Promoting Energy Security and Protecting the Environment
Energy security and environmental protection are shared priorities for both the United States and China. This creates demand and incentives for the rapid development and deployment of clean and efficient energy technology. At the second meeting of the Strategic Economic Dialogue, both countries agreed to:
- Coal-Mine Methane (CMM) Capture: Over the next five years, the United States and China will develop up to 15 large-scale CMM capture and utilization projects in China.
- Develop Clean Coal Technologies: The United States and China will provide policy incentives to promote the full commercialization of advanced coal technologies and will advance commercial use of carbon capture and storage technologies. China uses twice as much coal as the United States to power its growth and economy, and that number is expected to double by 2020.
- Reduce and Eliminate Trade Barriers: The United States and China agreed to work together as part of the WTO Doha negotiations to discuss reducing or eliminating tariff and non-tariff barriers to environmental goods and services. Working together, the United States and China can increase access and reduce the costs of these important environmental technologies and services.
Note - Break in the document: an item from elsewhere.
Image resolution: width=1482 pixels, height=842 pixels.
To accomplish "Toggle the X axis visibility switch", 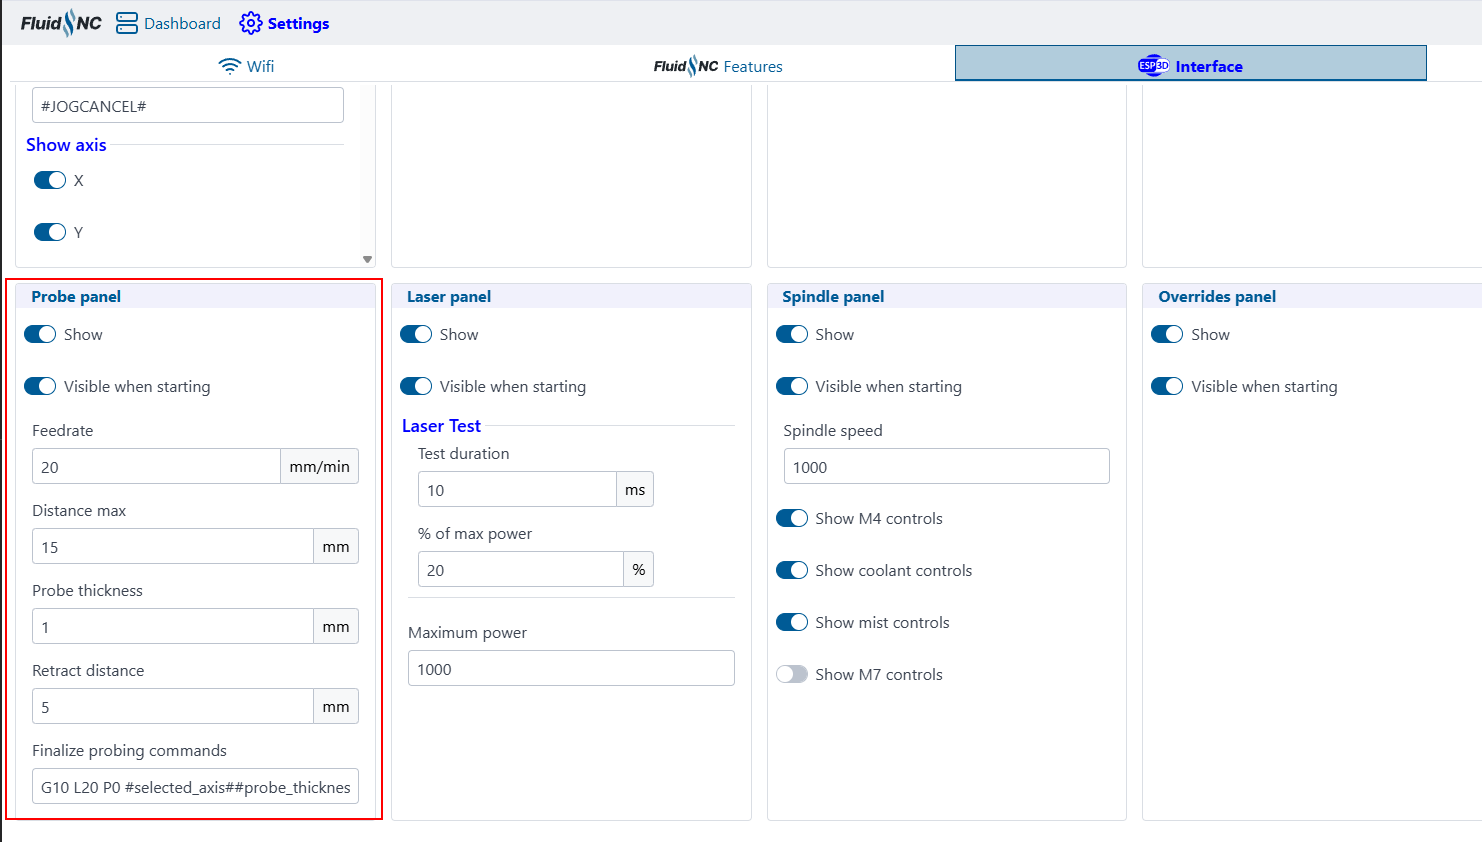I will 50,180.
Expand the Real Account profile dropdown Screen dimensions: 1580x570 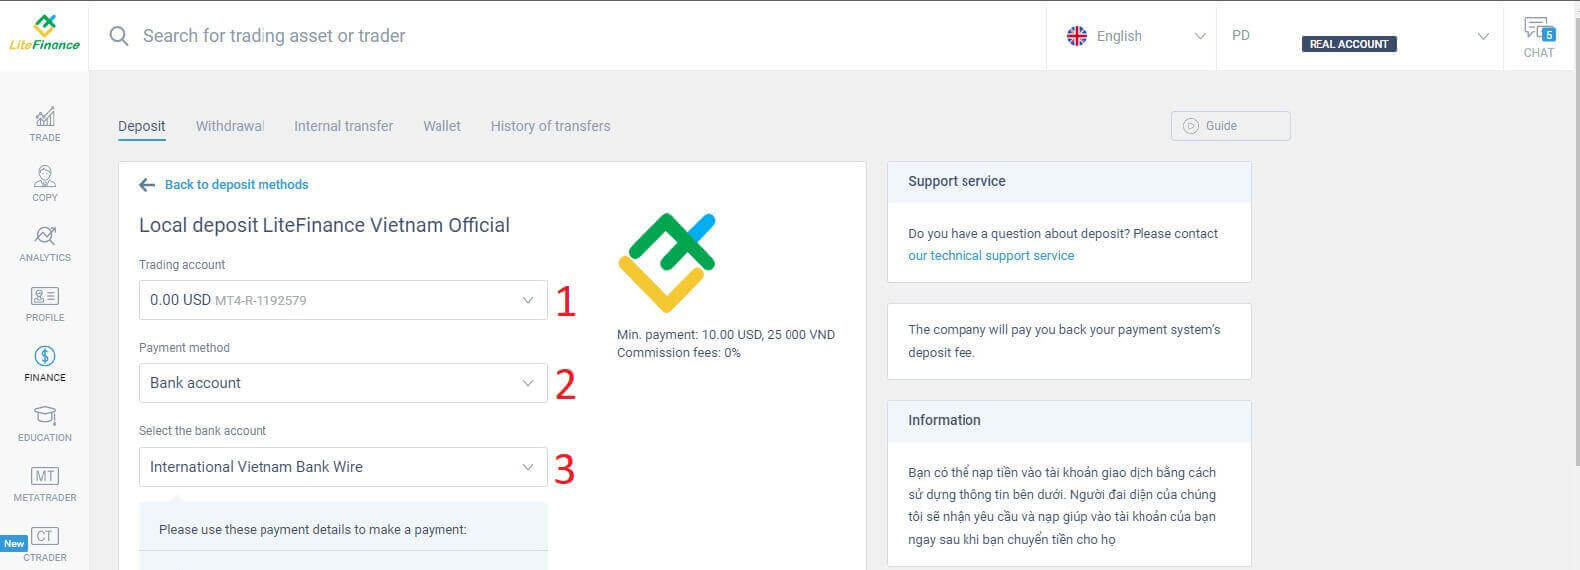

Strengthening the Rule of Law
- Fighting Counterfeit Goods and Protecting Our Borders: Protecting intellectual property rights, welcoming competition, promoting transparency and observing the rule of law are all critical to creating the framework within which creative ideas can flourish. During the second meeting of the SED, the United States and China signed an agreement to strengthen the enforcement of intellectual property rights laws. The agreement provides for an exchange of information on counterfeit good seizures, experiences with counterfeit goods and dialogue among respective Customs staff to improve intellectual property rights enforcement in our nations.